Assigned task ->
Everything from the line containing "Image resolution: width=1366" to the last line of the listing below should be restated exactly, both ends included, with nothing added and the pictures omitted.
BEGIN Input material
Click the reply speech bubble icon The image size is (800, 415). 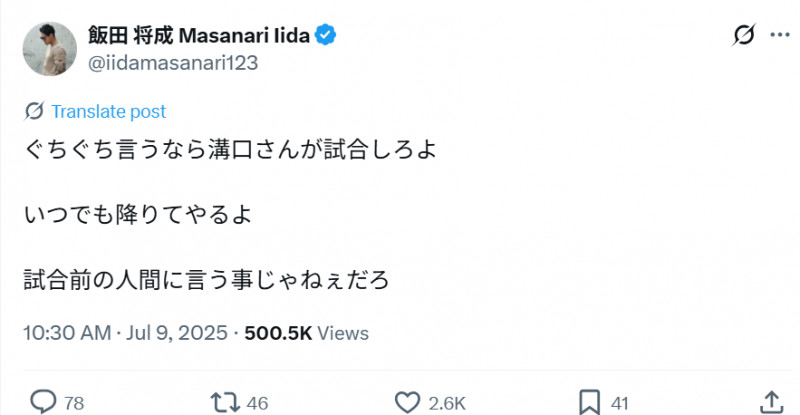tap(42, 402)
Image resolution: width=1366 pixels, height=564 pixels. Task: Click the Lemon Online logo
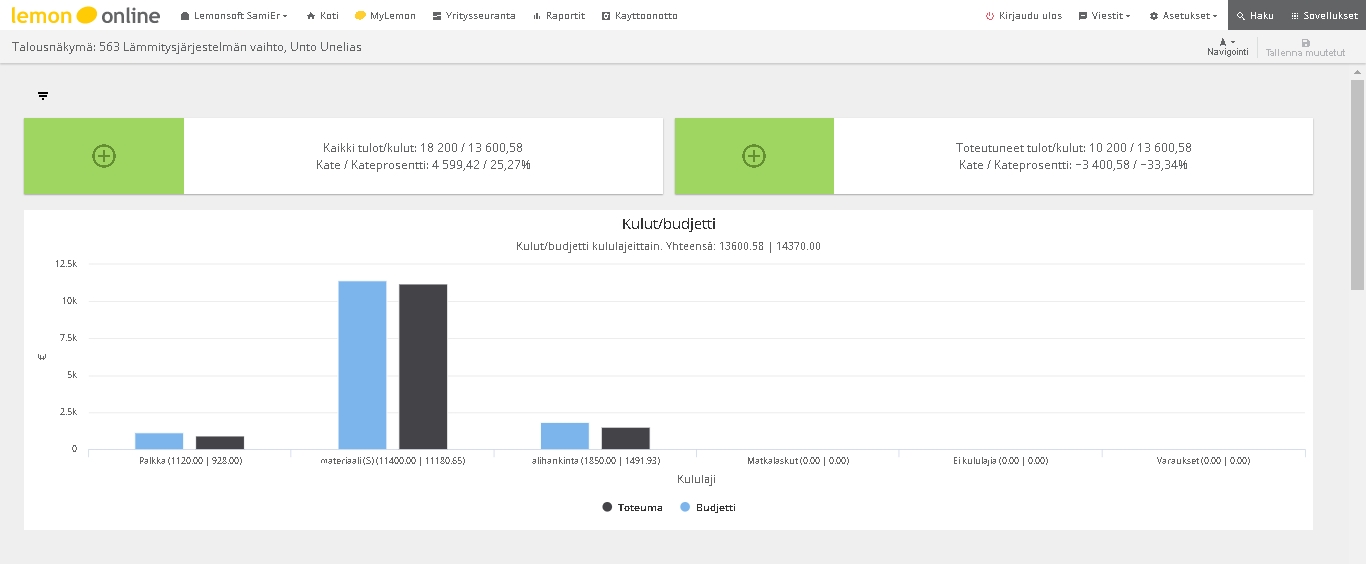pos(85,15)
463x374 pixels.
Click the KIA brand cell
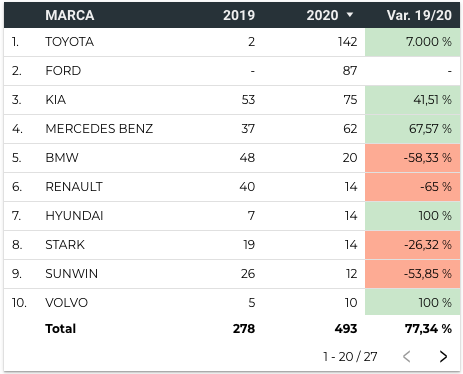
END Input material
Expected answer ->
Image resolution: width=1366 pixels, height=564 pixels. Task: Click the Lemon Online logo
pos(85,15)
463x374 pixels.
Click the KIA brand cell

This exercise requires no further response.